I wonder, however, if one of the points she hammered throughout the speech really registered with her audience.  Her signature line in this speech was “The door is open.”  She meant that political conditions are becoming conducive to a renewed commitment to small government and liberty.  People’s mindsets are changing.  We are not governed by the “rules” of political seasons past; the door is open to choosing our candidates and charting our nation’s future on a different basis.  The door is open to not accepting a continuation of the false compromises of previous decades.

(As I go to press, I see that Tina Korbe picked up on this theme.)
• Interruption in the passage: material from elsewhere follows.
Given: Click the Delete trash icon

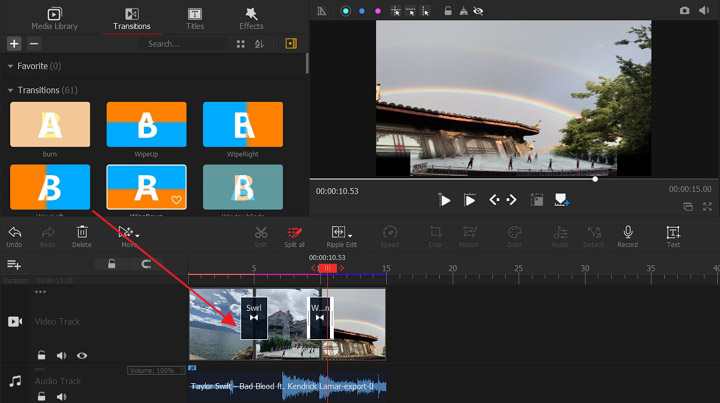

I have referred to those false compromises – “compromises” in which the conservative, small-government side gave up virtually everything – as the “old consensus.”  I see it losing, bit by bit, in this primary season.  People are no longer obediently making their political choices within the parameters defined for them by the professional political class.

This doesn’t mean that the voters have ideal candidates with whom to make their statement against the old consensus.  Santorum and Gingrich both have their drawbacks, as Paul always has.  But a critical mass of voters has recognized that Romney is the old consensus, and they are rejecting it.  The CPAC vote was remarkable for Romney’s 38% — because it wasn’t bigger, because Santorum got 31%, and even Gingrich, in a conclave of the politically connected, got 15%.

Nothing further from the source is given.